# Entries from a dataset
▬▬▬▬▬▬

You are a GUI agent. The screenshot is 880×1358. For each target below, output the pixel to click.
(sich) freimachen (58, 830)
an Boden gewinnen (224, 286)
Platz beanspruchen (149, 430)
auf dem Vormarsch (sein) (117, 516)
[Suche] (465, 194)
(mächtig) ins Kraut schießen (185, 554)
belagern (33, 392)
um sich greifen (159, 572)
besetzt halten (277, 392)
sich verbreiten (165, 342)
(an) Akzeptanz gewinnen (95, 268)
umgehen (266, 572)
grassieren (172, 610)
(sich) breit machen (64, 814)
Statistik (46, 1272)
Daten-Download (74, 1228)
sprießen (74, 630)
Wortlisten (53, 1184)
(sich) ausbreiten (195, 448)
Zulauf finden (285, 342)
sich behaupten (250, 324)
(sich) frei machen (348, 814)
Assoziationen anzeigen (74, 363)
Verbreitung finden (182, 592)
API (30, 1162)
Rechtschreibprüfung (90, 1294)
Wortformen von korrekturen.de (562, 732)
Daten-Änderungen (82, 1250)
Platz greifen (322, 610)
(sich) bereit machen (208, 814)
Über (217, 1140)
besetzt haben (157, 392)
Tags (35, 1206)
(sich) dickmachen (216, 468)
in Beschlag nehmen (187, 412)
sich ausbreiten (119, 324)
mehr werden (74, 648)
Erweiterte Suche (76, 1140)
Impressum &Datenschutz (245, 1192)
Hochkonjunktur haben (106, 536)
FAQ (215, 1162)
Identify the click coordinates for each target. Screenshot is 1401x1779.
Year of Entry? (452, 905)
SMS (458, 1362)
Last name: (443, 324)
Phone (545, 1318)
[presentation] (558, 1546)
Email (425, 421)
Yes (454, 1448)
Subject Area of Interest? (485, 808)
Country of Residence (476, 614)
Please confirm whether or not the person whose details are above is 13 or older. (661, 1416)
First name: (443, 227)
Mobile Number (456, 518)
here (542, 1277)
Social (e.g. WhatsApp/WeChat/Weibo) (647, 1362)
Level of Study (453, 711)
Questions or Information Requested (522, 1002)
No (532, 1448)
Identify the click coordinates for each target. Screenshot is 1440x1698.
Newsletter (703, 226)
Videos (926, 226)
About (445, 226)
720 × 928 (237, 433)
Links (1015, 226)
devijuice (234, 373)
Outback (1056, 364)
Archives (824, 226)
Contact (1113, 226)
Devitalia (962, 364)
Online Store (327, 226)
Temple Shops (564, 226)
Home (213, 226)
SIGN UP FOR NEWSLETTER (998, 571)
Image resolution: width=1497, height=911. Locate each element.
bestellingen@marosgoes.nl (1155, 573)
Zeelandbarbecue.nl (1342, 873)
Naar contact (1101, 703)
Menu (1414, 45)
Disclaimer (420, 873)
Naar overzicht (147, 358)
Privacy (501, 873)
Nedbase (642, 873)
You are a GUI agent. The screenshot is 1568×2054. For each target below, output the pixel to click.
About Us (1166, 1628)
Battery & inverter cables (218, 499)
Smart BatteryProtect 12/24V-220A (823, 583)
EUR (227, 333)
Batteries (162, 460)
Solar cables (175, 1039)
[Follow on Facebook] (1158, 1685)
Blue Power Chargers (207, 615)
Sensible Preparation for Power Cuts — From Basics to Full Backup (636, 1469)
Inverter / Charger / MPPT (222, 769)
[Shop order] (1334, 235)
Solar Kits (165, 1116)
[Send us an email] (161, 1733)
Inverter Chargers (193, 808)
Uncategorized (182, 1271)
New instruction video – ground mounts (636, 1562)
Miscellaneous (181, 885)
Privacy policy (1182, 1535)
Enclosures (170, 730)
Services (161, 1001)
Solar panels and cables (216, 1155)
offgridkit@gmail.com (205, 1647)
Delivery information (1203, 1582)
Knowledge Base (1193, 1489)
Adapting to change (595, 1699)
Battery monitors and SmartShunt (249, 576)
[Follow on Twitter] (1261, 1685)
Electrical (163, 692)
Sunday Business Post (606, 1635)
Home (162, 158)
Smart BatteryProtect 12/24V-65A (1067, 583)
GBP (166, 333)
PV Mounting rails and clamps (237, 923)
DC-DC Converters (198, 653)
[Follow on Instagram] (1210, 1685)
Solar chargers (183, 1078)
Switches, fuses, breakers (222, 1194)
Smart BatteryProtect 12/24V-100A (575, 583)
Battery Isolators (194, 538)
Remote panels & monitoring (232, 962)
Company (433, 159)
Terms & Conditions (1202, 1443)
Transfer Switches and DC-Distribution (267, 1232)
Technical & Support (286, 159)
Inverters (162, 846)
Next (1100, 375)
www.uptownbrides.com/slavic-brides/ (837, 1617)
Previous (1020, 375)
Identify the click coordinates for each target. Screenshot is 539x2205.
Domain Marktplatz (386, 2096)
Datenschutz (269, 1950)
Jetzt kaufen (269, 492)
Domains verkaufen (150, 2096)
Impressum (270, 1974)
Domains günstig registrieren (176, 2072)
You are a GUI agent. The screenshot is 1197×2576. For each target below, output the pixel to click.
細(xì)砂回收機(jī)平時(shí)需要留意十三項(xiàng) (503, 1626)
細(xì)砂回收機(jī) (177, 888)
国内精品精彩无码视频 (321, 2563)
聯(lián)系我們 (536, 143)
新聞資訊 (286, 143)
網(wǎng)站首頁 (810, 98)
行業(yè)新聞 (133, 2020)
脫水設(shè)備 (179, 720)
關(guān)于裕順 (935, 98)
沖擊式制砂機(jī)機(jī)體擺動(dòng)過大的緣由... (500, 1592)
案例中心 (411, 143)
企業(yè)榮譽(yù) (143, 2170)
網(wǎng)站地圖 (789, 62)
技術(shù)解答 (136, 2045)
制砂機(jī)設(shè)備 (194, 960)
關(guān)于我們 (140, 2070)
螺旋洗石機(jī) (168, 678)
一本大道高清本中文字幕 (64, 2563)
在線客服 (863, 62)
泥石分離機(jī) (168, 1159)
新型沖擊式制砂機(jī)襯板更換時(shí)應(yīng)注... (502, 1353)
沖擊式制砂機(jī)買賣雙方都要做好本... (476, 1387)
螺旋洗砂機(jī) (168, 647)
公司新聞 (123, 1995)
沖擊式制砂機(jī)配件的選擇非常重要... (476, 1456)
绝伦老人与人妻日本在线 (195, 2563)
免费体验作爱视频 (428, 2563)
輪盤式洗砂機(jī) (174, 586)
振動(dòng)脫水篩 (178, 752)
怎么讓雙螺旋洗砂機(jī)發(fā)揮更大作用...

▬▬▬▬▬▬

Copy each line in full from the line with "[Follow on Twitter] (1261, 1685)" to the line with "[Follow on Instagram] (1210, 1685)", both ends included. Shift every answer coordinate by adding 69 to each of its numbers.

# Correct output
[Follow on Twitter] (1330, 1754)
Electrical (232, 761)
Sunday Business Post (675, 1704)
Home (231, 227)
Smart BatteryProtect 12/24V-65A (1136, 652)
GBP (235, 402)
PV Mounting rails and clamps (306, 992)
DC-DC Converters (267, 722)
[Follow on Instagram] (1279, 1754)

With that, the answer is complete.